If all goes well, I head in at 11.30am for transfer.
I am now taking oestrogen pills, my usual metformin, and progesterone pessaries.
I am exhausted.
I called the clinic today because I am having period-like pains. I don’t remember this from last time, and I’m starting to worry my womb lining might just come away bringing the embryo, healthy or not, with it. Apparently twinges and suchlike are not an uncommon side effect of the procedure. And I have no bleeding. And I know my womb lining is a bit thicker this time around, so perhaps that’s contributing to my discomfort.
But I can’t help feeling something is going to go wrong.

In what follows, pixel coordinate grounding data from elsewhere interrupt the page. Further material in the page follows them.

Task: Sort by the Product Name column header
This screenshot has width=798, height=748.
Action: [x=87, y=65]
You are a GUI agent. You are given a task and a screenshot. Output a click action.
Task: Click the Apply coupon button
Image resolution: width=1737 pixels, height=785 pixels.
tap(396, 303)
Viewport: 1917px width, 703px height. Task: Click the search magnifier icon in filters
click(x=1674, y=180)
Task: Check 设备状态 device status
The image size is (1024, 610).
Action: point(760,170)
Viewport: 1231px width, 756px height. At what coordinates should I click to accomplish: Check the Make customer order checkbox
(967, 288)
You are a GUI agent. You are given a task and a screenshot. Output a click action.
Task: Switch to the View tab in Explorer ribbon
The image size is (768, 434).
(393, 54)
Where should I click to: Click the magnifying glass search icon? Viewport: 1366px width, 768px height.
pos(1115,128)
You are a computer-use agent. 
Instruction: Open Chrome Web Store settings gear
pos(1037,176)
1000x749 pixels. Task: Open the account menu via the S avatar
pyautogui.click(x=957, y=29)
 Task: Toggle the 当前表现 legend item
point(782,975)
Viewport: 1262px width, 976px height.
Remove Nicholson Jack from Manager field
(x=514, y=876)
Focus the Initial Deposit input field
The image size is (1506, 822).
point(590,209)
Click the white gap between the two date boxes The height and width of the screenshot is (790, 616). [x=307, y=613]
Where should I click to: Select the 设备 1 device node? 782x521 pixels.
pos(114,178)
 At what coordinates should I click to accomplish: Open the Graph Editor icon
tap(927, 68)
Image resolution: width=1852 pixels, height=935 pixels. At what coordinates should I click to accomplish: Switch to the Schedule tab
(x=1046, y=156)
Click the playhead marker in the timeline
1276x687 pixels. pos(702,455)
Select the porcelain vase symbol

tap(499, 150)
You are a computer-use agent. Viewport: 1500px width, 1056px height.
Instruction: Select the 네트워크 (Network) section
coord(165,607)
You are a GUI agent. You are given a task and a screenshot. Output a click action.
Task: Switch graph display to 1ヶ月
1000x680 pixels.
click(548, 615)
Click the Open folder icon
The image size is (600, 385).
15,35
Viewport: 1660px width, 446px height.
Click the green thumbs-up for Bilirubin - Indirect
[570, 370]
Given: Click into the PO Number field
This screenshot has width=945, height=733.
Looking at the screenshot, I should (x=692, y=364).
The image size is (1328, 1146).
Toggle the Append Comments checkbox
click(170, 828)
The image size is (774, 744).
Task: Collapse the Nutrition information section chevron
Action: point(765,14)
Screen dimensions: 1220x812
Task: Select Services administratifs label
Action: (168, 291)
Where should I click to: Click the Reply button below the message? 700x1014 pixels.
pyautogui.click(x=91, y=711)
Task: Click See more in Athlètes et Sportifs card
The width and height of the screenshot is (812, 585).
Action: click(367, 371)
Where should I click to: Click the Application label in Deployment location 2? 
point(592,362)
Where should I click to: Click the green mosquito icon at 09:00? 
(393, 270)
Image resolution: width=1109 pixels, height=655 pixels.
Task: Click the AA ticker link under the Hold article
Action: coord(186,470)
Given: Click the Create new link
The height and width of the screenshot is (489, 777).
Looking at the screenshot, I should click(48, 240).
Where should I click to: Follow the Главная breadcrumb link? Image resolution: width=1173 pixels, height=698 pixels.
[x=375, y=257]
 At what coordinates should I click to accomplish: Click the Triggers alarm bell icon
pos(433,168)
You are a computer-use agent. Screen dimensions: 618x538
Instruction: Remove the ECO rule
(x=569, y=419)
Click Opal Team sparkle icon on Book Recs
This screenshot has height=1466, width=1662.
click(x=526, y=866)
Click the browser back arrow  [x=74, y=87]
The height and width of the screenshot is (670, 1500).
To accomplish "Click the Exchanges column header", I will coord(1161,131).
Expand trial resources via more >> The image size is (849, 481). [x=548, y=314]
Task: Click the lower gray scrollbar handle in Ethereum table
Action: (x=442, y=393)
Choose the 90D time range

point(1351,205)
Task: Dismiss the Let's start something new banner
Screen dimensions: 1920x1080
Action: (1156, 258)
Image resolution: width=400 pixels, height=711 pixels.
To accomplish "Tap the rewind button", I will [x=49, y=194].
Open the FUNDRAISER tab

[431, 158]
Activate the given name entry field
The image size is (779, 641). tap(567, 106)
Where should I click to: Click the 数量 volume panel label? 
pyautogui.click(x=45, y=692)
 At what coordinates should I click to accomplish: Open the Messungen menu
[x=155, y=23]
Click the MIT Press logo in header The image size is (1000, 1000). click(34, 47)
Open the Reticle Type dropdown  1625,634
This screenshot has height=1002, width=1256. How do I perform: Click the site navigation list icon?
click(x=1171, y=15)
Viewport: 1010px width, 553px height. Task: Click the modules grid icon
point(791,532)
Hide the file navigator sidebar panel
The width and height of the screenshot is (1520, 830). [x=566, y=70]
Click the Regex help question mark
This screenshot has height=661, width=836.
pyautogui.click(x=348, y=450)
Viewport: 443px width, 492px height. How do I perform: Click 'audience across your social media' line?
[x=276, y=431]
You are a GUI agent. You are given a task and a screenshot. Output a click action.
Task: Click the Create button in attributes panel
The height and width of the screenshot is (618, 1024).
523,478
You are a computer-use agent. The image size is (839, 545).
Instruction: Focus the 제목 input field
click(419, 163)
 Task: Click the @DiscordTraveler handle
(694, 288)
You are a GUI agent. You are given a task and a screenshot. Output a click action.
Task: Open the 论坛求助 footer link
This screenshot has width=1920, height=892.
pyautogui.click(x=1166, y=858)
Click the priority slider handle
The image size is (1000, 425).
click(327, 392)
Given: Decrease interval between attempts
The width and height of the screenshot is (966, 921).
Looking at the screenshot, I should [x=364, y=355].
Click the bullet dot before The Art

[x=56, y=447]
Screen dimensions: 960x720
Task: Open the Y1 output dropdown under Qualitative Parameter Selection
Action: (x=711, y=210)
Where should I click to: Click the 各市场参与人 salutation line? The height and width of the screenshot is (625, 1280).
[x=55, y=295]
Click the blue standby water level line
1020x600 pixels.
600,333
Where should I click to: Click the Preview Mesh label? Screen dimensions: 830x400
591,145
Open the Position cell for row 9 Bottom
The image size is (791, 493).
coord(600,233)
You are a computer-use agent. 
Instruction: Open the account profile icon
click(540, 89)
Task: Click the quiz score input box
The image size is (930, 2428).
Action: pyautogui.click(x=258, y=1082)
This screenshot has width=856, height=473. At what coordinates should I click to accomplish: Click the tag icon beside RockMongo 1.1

I feel much more convinced that it isn’t going to work this time. I’m a bit heavier than I was last time by 4-5lbs, and I don’t know what difference that’ll make. I have convinced myself that we won’t even get a positive pregnancy test this time.
I don’t know if this is self-defence – thinking it won’t work is less painful than hoping it will and it not – or wishful thinking in so far as a negative test is the lesser of two evils (the other being miscarriage).
So I’m already worried about bleeding, before the embryo is even imside me. How the heck am I going to get through the next two weeks?
No one has offered to take me to a spa or buy me presents yet.